El Rey ha vuelto a ser, como el 3 de Octubre, un banderín de enganche y una ventana abierta en habitaciones recalentadas
SIENTO la monserga, pero escribo lo que sigue por aplacar el avance inexpugnable del pesimismo, ese tan español, tan fatalista, tan inevitable al parecer. Agárrense a la intervención del Rey en Davos: europeísta, sereno, moderno, oportuno, brindó una lección de la que todos deberían tomar nota. Ejerció su principal papel, además de desarrollar el deber de equilibrio que le confiere la Constitución: fue un extraordinario embajador. Cualquiera que viera a Felipe VI desarrollar un discurso compacto –homologable con lo mejor del Continente– y lo quiera comparar con las astracanadas del Payés Errante –como lo llama Sostres–, verá que el contraste es inevitablemente cruel. No habrá observador internacional que tenga la más mínima duda de con quien quedarse, con qué argumento y con qué exposición.
El Rey ha vuelto a ser, como el 3 de Octubre o el día de los premios Princesa de Asturias, un banderín de enganche y una ventana abierta en habitaciones peligrosamente recalentadas. El temor, por otra parte, a que este cansino asunto se alargue en el tiempo cuenta con argumentos para su disolvencia y su desvanecimiento. El Gobierno presentó ayer los pasos a dar para impugnar la candidatura de Puigdemont, lo cual es una manera de anticiparse a cualquier tentación de nombramiento como presidente de lo que sea. La forma en la que han reaccionado los sediciosos demuestra que la iniciativa no va mal encaminada. Por demás, el escenario tiene dos caminos de salida: investir a distancia o hacerlo presencialmente. Lo primero, bien telemáticamente o mediante delegación de voto, está lastrado por los escritos de los letrados y los recursos debidos. Lo segundo no va a ser fácil con todos los controles de Interior, y aunque no imposible, resulta un esfuerzo inútil que sólo podría rentar, en el peor de los casos, alguna fotografía incómoda pero tan olvidable como impactante pueda ser. Se ponga como se ponga, Puigdemont no será presidente de nada.

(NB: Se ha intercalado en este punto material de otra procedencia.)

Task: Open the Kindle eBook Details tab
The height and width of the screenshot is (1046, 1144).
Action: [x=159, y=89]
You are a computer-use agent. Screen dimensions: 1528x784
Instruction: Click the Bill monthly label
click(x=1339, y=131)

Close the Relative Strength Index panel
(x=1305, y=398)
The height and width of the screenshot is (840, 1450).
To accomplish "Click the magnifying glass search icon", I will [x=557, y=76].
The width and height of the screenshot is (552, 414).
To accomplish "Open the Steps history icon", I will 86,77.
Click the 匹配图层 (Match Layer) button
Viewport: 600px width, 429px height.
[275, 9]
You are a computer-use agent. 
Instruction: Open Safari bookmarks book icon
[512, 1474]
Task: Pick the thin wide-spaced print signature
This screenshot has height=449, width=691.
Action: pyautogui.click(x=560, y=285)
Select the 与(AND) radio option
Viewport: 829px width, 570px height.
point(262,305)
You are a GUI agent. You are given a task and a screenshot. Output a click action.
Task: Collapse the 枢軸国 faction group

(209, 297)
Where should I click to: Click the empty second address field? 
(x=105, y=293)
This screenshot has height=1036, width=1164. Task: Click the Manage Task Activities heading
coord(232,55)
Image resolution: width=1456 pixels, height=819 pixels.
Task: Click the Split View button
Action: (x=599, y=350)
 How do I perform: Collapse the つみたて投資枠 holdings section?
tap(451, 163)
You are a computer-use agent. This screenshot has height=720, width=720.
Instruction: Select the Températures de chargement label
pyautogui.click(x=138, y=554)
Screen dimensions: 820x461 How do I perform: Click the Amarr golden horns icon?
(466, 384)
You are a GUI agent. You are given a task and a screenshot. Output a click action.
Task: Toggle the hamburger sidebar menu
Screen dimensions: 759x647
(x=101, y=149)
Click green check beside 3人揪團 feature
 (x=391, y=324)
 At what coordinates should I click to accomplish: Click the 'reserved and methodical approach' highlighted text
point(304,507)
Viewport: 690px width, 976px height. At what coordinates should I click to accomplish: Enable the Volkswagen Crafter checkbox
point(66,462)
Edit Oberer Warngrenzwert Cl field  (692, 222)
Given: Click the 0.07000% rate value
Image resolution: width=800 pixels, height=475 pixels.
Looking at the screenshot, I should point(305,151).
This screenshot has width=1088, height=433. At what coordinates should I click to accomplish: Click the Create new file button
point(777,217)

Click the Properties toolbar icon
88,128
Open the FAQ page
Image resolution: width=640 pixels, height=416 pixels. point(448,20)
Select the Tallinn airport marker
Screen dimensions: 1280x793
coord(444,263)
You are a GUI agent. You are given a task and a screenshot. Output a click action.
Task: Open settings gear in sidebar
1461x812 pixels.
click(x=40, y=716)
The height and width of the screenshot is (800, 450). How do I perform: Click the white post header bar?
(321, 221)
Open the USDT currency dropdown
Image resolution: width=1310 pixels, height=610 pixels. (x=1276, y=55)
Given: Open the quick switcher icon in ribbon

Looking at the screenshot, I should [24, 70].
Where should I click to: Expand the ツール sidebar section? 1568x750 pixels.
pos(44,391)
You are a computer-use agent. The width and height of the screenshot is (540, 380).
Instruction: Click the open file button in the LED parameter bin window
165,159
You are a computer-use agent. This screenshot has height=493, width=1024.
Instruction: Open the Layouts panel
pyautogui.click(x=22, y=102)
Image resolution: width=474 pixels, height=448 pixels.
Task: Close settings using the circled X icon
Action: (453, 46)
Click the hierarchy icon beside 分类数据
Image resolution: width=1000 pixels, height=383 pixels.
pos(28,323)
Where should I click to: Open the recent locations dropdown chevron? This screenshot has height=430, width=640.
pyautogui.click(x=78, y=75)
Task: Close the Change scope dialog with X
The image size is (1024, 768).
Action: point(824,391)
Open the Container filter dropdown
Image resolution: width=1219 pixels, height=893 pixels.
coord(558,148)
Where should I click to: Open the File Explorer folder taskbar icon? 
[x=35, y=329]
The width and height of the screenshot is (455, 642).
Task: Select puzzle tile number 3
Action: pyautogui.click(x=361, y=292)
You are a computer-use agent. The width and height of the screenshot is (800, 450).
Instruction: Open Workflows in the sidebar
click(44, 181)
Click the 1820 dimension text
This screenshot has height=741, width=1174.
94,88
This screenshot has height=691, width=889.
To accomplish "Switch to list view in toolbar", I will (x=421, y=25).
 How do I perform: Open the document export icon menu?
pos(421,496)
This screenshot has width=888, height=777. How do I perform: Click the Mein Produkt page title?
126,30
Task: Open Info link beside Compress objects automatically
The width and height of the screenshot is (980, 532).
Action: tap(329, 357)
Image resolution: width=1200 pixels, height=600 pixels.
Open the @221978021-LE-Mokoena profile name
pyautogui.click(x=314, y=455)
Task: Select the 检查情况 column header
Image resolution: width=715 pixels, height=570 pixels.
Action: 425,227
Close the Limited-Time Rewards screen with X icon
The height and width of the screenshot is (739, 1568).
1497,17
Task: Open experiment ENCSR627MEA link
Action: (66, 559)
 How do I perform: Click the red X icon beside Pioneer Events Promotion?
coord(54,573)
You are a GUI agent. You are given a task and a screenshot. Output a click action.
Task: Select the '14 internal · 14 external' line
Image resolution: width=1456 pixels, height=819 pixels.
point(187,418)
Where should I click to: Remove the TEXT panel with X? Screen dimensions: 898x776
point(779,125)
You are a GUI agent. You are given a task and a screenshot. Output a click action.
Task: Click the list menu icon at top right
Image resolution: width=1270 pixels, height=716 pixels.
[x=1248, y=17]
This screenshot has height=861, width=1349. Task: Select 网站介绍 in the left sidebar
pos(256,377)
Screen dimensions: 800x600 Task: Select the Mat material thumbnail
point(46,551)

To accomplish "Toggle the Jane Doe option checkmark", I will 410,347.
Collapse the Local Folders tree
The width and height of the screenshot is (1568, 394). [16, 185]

Quedan, por tanto, dos posibilidades: convocar elecciones o nombrar un candidato alternativo. Desconfíe de lo primero. Los independentistas mayoritarios en la Cámara saben que su mayoría es notablemente endeble: igual que usted está harto o harta, la ciudadanía, incluida la más fanática, sabe que Cataluña no va a ser independiente. Sabe que la empresas se siguen yendo, los turistas dejan de venir y a los inversores no se les ve el pelo. Muchas criaturas viven del pesebre público y bajo ningún concepto quieren arriesgar el generoso maná con el que son regados. Riesgos los justos. Por más que el victimismo les resulte muy rentable y cada rasgar de vestiduras parezca una ceremonia colectiva de tribus salvajes convocando la lluvia, añoran secretamente una cierta normalidad que les permita seguir manejando la mamandurria. Ello solo será posible con un candidato distinto y libre de cargas judiciales. Ni siquiera Junqueras, fíjense. ¿Eso cuándo pasará? Pues a punto de sonar el pitido final, supongo. ¿Y esa persona quién será? Probablemente un Pujol. Pero no se altere, ningún miembro del clan maldito: puede ser Eduard Pujol, antiguo director de RAC1 y hábil conocedor de los trucos de maquillaje necesarios para desenvolverse en esa pequeña batalla. Puede también ser Artadi, pero me inclino por el anterior.
Créame si le digo que estoy deseando dejar de escribir artículos sobre esto; tanto como usted dejar de leerlos, cosa que agradezco no haga. Hay tanto cansancio que no habrá más remedio que buscar una solución siempre acorde con la ley. Ese pesimismo que viene de la mano del hartazgo tiene también argumentos para ser rebatido. La intervención del Rey es uno de ellos. La necesidad de seguir caminando, aunque no se sepa bien hacia donde, es el segundo.